L’editoria è un mercato. Chi vuole bazzicare in questo settore dovrebbe capirlo e tenerlo in considerazione.


D. Ultima domanda. Da qualche tempo è in corso un dibattito, qui nel sottobosco di internet, tra chi sostiene che il fantastico si stia diffondendo a macchia d'olio tra il pubblico, e ne è contento, e chi ritiene invece che questa massificazione non abbia nulla a che vedere con una vittoria del fantastico (men che meno della narrativa fantastica), semmai a un suo impoverimento. Tu, che ti trovi dal lato degli addetti ai lavori, cosa ne pensi?

È un discorso complesso. Cercherò quindi di ridurlo ai minimi termini per non dilungarmi.

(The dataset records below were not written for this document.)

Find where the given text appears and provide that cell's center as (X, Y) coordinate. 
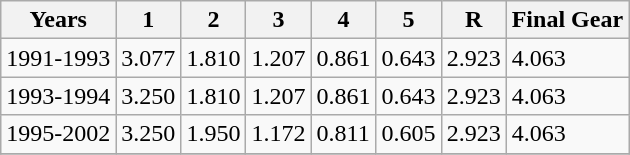
1.172 (278, 134)
1995-2002 (58, 134)
1991-1993 (58, 58)
Years (58, 20)
0.605 (408, 134)
R (474, 20)
5 (408, 20)
3 (278, 20)
2 (214, 20)
4 (344, 20)
0.811 (344, 134)
1993-1994 (58, 96)
1.950 (214, 134)
3.077 (148, 58)
1 (148, 20)
Final Gear (567, 20)
Extract the (X, Y) coordinate from the center of the cell holding the provided text.  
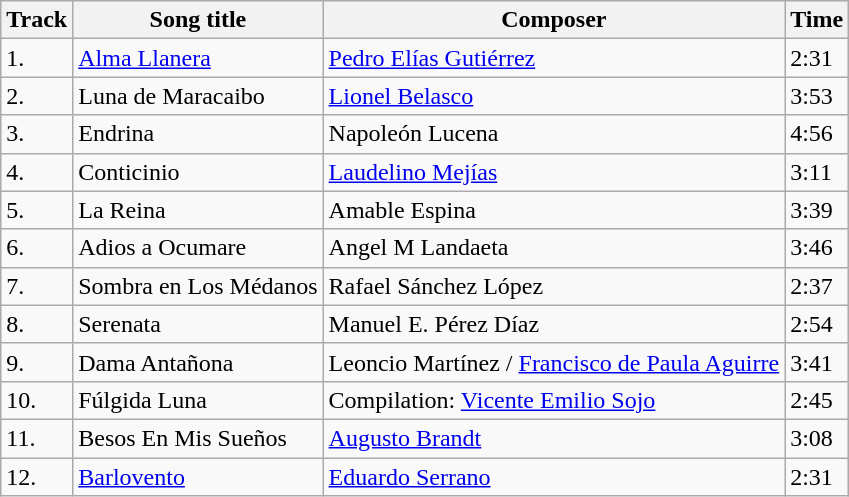
Serenata (198, 324)
Barlovento (198, 477)
9. (37, 362)
Track (37, 20)
Angel M Landaeta (554, 248)
3:08 (817, 438)
Manuel E. Pérez Díaz (554, 324)
3:41 (817, 362)
Amable Espina (554, 210)
Lionel Belasco (554, 96)
Sombra en Los Médanos (198, 286)
7. (37, 286)
Pedro Elías Gutiérrez (554, 58)
Dama Antañona (198, 362)
4. (37, 172)
Fúlgida Luna (198, 400)
Augusto Brandt (554, 438)
Laudelino Mejías (554, 172)
2:45 (817, 400)
3:39 (817, 210)
1. (37, 58)
Compilation: Vicente Emilio Sojo (554, 400)
Alma Llanera (198, 58)
6. (37, 248)
Luna de Maracaibo (198, 96)
Eduardo Serrano (554, 477)
2. (37, 96)
Leoncio Martínez / Francisco de Paula Aguirre (554, 362)
Conticinio (198, 172)
5. (37, 210)
La Reina (198, 210)
8. (37, 324)
10. (37, 400)
2:37 (817, 286)
Endrina (198, 134)
3:46 (817, 248)
Rafael Sánchez López (554, 286)
3. (37, 134)
Composer (554, 20)
Besos En Mis Sueños (198, 438)
Time (817, 20)
3:11 (817, 172)
3:53 (817, 96)
4:56 (817, 134)
12. (37, 477)
Napoleón Lucena (554, 134)
Song title (198, 20)
11. (37, 438)
2:54 (817, 324)
Adios a Ocumare (198, 248)
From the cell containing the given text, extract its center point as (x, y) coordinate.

A mio personalissimo parere la diffusione di massa del fantastico è in ogni caso un bene, sempre e comunque. Anche se oggi può non incidere direttamente sulle vendite della narrativa fantastica, perché i giovani allo stato dei fatti non leggono granché e quindi non acquistano granché, pone le basi affinché domani o dopodomani (nel senso di lustri o decenni) il fantastico venga finalmente percepito come una componente “normale” della nostra cultura quotidiana, quindi meritevole di considerazione. Hai presente la solita annosa questione di “un disco volante non può atterrare a Lucca”? Con la sua diffusione di massa potremo forse riuscire a muoverci oltre le limitazioni poste da questa terribile frase, finalmente. Quindi, per me la diffusione di massa può non essere risolutiva nel breve termine, ma lo sarà invece a lungo termine, anche per la narrativa (che comunque resterà una nicchia rispetto ad altri media di maggiore appeal quali videogiochi, cinema, TV).

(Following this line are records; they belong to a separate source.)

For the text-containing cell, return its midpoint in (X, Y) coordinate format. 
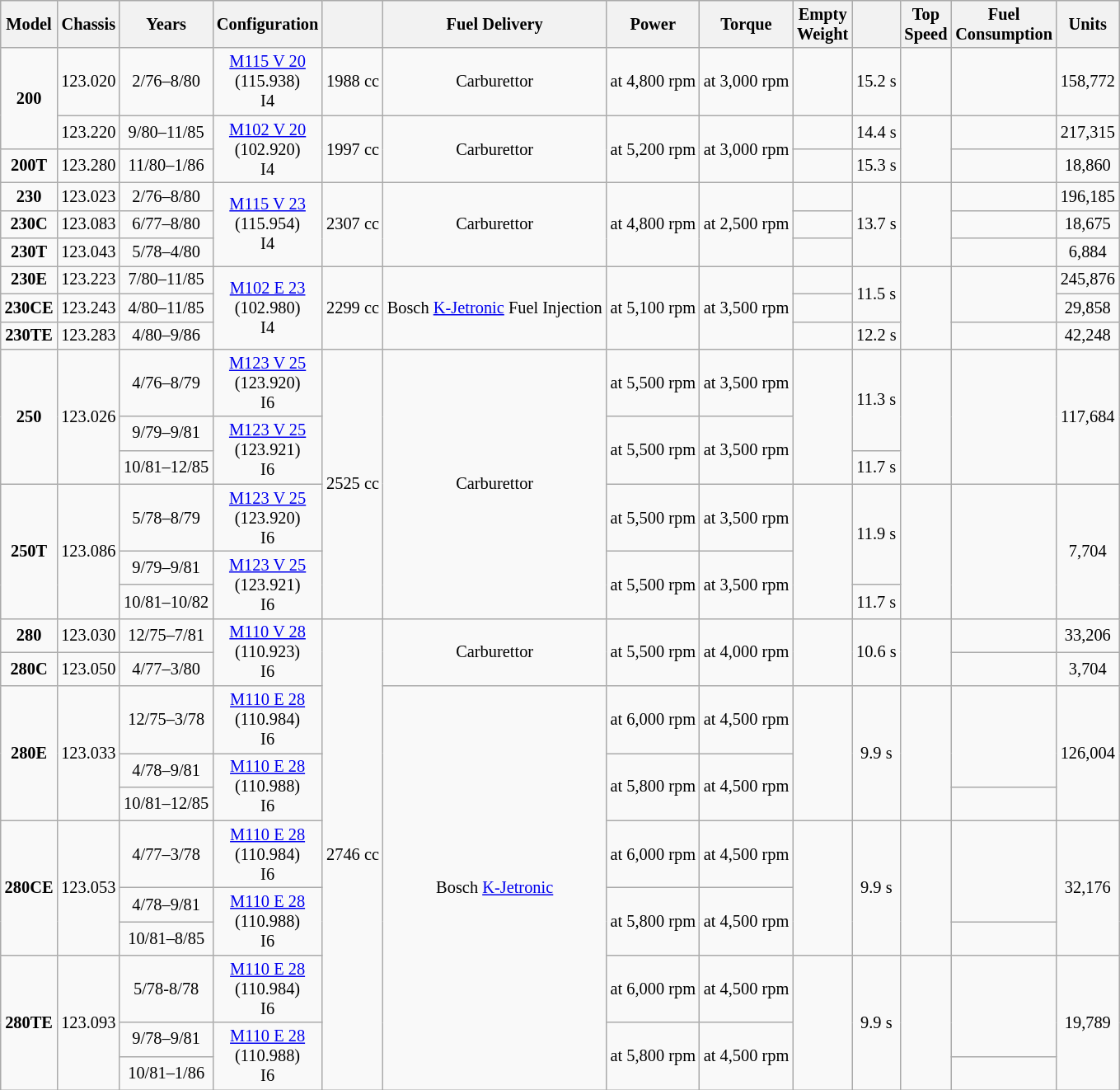
280CE (30, 887)
280C (30, 669)
15.3 s (876, 165)
2299 cc (353, 307)
117,684 (1088, 415)
11.3 s (876, 399)
123.023 (88, 196)
250 (30, 415)
123.030 (88, 635)
123.223 (88, 279)
10/81–10/82 (166, 602)
1997 cc (353, 149)
4/80–11/85 (166, 307)
230 (30, 196)
123.083 (88, 224)
123.220 (88, 132)
5/78–8/79 (166, 518)
9/80–11/85 (166, 132)
123.050 (88, 669)
12/75–3/78 (166, 719)
18,675 (1088, 224)
M102 E 23(102.980)I4 (267, 307)
at 5,100 rpm (653, 307)
200T (30, 165)
9/78–9/81 (166, 1038)
19,789 (1088, 1022)
280 (30, 635)
123.043 (88, 252)
4/80–9/86 (166, 335)
1988 cc (353, 82)
Years (166, 24)
7,704 (1088, 551)
2525 cc (353, 483)
33,206 (1088, 635)
at 5,200 rpm (653, 149)
18,860 (1088, 165)
Units (1088, 24)
42,248 (1088, 335)
11.5 s (876, 293)
280E (30, 753)
TopSpeed (926, 24)
230T (30, 252)
123.093 (88, 1022)
M102 V 20(102.920)I4 (267, 149)
Bosch K-Jetronic Fuel Injection (494, 307)
123.026 (88, 415)
12/75–7/81 (166, 635)
4/76–8/79 (166, 382)
12.2 s (876, 335)
123.020 (88, 82)
123.033 (88, 753)
6/77–8/80 (166, 224)
4/77–3/78 (166, 854)
123.053 (88, 887)
230TE (30, 335)
2746 cc (353, 854)
123.280 (88, 165)
196,185 (1088, 196)
10/81–1/86 (166, 1073)
230CE (30, 307)
230E (30, 279)
123.243 (88, 307)
123.283 (88, 335)
at 2,500 rpm (747, 224)
Model (30, 24)
EmptyWeight (822, 24)
217,315 (1088, 132)
Configuration (267, 24)
245,876 (1088, 279)
10/81–8/85 (166, 938)
123.086 (88, 551)
13.7 s (876, 224)
M110 V 28(110.923)I6 (267, 652)
Fuel Delivery (494, 24)
200 (30, 98)
32,176 (1088, 887)
230C (30, 224)
4/77–3/80 (166, 669)
280TE (30, 1022)
11.9 s (876, 534)
10.6 s (876, 652)
Chassis (88, 24)
M115 V 20(115.938)I4 (267, 82)
158,772 (1088, 82)
15.2 s (876, 82)
250T (30, 551)
3,704 (1088, 669)
Torque (747, 24)
Bosch K-Jetronic (494, 888)
126,004 (1088, 753)
5/78–4/80 (166, 252)
at 4,000 rpm (747, 652)
29,858 (1088, 307)
2307 cc (353, 224)
14.4 s (876, 132)
FuelConsumption (1004, 24)
M115 V 23(115.954)I4 (267, 224)
Power (653, 24)
11/80–1/86 (166, 165)
7/80–11/85 (166, 279)
5/78-8/78 (166, 988)
6,884 (1088, 252)
Search for the cell housing the specified text and yield its [X, Y] center coordinate. 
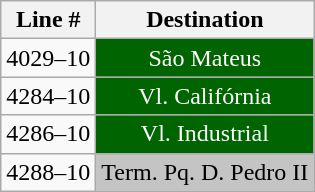
4284–10 [48, 96]
Destination [205, 20]
Term. Pq. D. Pedro II [205, 172]
4029–10 [48, 58]
São Mateus [205, 58]
4286–10 [48, 134]
Vl. Califórnia [205, 96]
Line # [48, 20]
Vl. Industrial [205, 134]
4288–10 [48, 172]
Return (x, y) of the center of cell containing provided text 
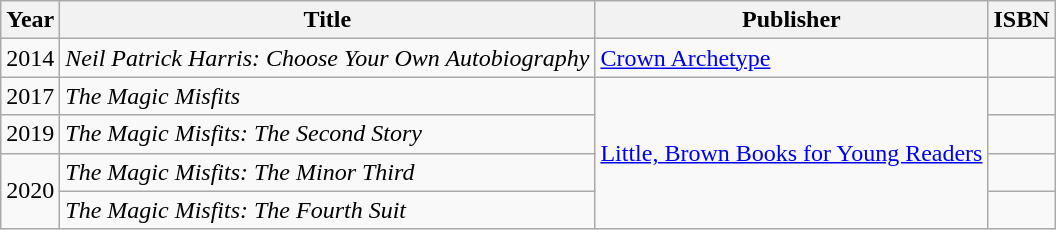
2014 (30, 58)
2020 (30, 191)
ISBN (1022, 20)
Crown Archetype (792, 58)
The Magic Misfits: The Second Story (328, 134)
The Magic Misfits (328, 96)
Publisher (792, 20)
The Magic Misfits: The Fourth Suit (328, 210)
2017 (30, 96)
Title (328, 20)
Year (30, 20)
Little, Brown Books for Young Readers (792, 153)
2019 (30, 134)
Neil Patrick Harris: Choose Your Own Autobiography (328, 58)
The Magic Misfits: The Minor Third (328, 172)
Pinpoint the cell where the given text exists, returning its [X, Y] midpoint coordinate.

D. Avevo detto che era l'ultima domanda, ma mentivo. C'è il bonus. Da lettore di fantastico ti chiedo di proporre un titolo che chiunque, a tuo avviso, dovrebbe assolutamente leggere prima di morire, pena tribolanti rimpianti dell'ultimo secondo.
Per la miseria… consigliare un libro da leggere “prima di morire” è una gran responsabilità! Dovrò proprio pensare a qualcosa di significativo e memorabile…

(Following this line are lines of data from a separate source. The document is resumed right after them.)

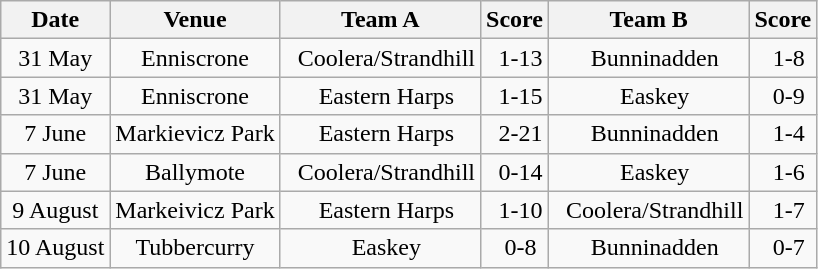
Team B [648, 20]
1-13 [515, 58]
Markievicz Park [195, 134]
1-6 [783, 172]
1-10 [515, 210]
Tubbercurry [195, 248]
1-8 [783, 58]
0-14 [515, 172]
Venue [195, 20]
Team A [380, 20]
9 August [56, 210]
Date [56, 20]
1-7 [783, 210]
0-8 [515, 248]
Ballymote [195, 172]
Markeivicz Park [195, 210]
0-9 [783, 96]
1-15 [515, 96]
1-4 [783, 134]
10 August [56, 248]
2-21 [515, 134]
0-7 [783, 248]
Scan for the cell matching the given text and deliver its [x, y] coordinate at center. 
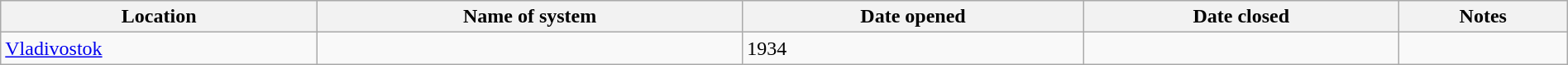
Notes [1483, 17]
Date closed [1241, 17]
Name of system [530, 17]
Location [159, 17]
Vladivostok [159, 48]
1934 [913, 48]
Date opened [913, 17]
For the text-containing cell, return its midpoint in [x, y] coordinate format. 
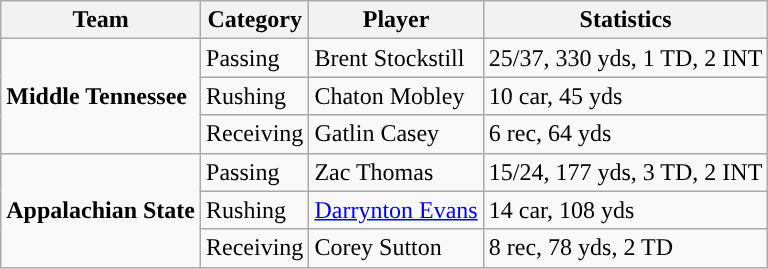
Chaton Mobley [396, 96]
Category [255, 20]
Appalachian State [101, 210]
10 car, 45 yds [626, 96]
Zac Thomas [396, 172]
Corey Sutton [396, 248]
6 rec, 64 yds [626, 134]
Brent Stockstill [396, 58]
Statistics [626, 20]
Middle Tennessee [101, 96]
Team [101, 20]
Player [396, 20]
25/37, 330 yds, 1 TD, 2 INT [626, 58]
14 car, 108 yds [626, 210]
Gatlin Casey [396, 134]
Darrynton Evans [396, 210]
8 rec, 78 yds, 2 TD [626, 248]
15/24, 177 yds, 3 TD, 2 INT [626, 172]
Output the (x, y) coordinate of the center of the cell containing the given text.  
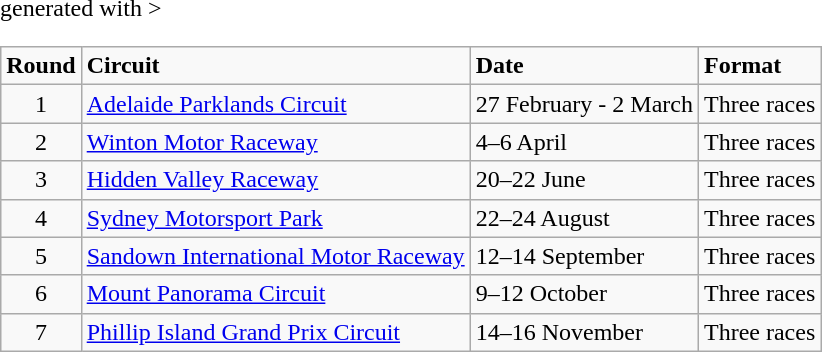
Mount Panorama Circuit (276, 294)
9–12 October (584, 294)
4–6 April (584, 142)
Circuit (276, 66)
Hidden Valley Raceway (276, 180)
Phillip Island Grand Prix Circuit (276, 332)
20–22 June (584, 180)
5 (41, 256)
2 (41, 142)
Sydney Motorsport Park (276, 218)
3 (41, 180)
22–24 August (584, 218)
Winton Motor Raceway (276, 142)
Round (41, 66)
1 (41, 104)
Sandown International Motor Raceway (276, 256)
Date (584, 66)
Format (759, 66)
27 February - 2 March (584, 104)
12–14 September (584, 256)
7 (41, 332)
14–16 November (584, 332)
6 (41, 294)
Adelaide Parklands Circuit (276, 104)
4 (41, 218)
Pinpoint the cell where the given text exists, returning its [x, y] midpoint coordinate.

E allora ecco: leggete assolutamente Picnic sul ciglio della strada dei fratelli Arkadi e Boris Strugatzky. Io l’ho trovato meraviglioso. È un romanzo del 1972, esempio della migliore narrativa di fantascienza russa. Eccezionale, per me. Nel 1979 è stato adattato dal regista sovietico Andrej Tarkovsky nel suo film capolavoro Stalker, ma – e ora qualcuno mi insulterà – ritengo che il romanzo sia di gran lunga superiore alla pellicola. Anzi, è anche difficile fare un vero paragone perché il romanzo è qualcosa di completamente differente. Leggendo Picnic sul ciglio della strada (l’edizione italiana più recente è quella del 2011 di Marcos y Marcos) scoprirete come è possibile far stare in poco più di 200 pagine un mondo intero in cui convivono una miriade di personaggi caratterizzati vividamente, misteriosi visitatori alieni, un protagonista controverso ma umanissimo, colpi di scena inaspettati, una storia che si snoda nel corso di diversi anni, un ritmo che non molla un attimo e un’ambientazione descritta con sapienti pennellate che la rendono tanto misteriosa quanto agghiacciante. L’ho letto in poche ore, tutto d’un fiato, e mi è rimasto nel cuore e nella mente. Un vero capolavoro. Leggetelo.


Grazie ancora a Vito Di Domenico per aver accettato di rispondere alle mie domande. Domande che, spero, abbiano suscitato il vostro interesse. 
Per tutto il resto, c'è il box commenti.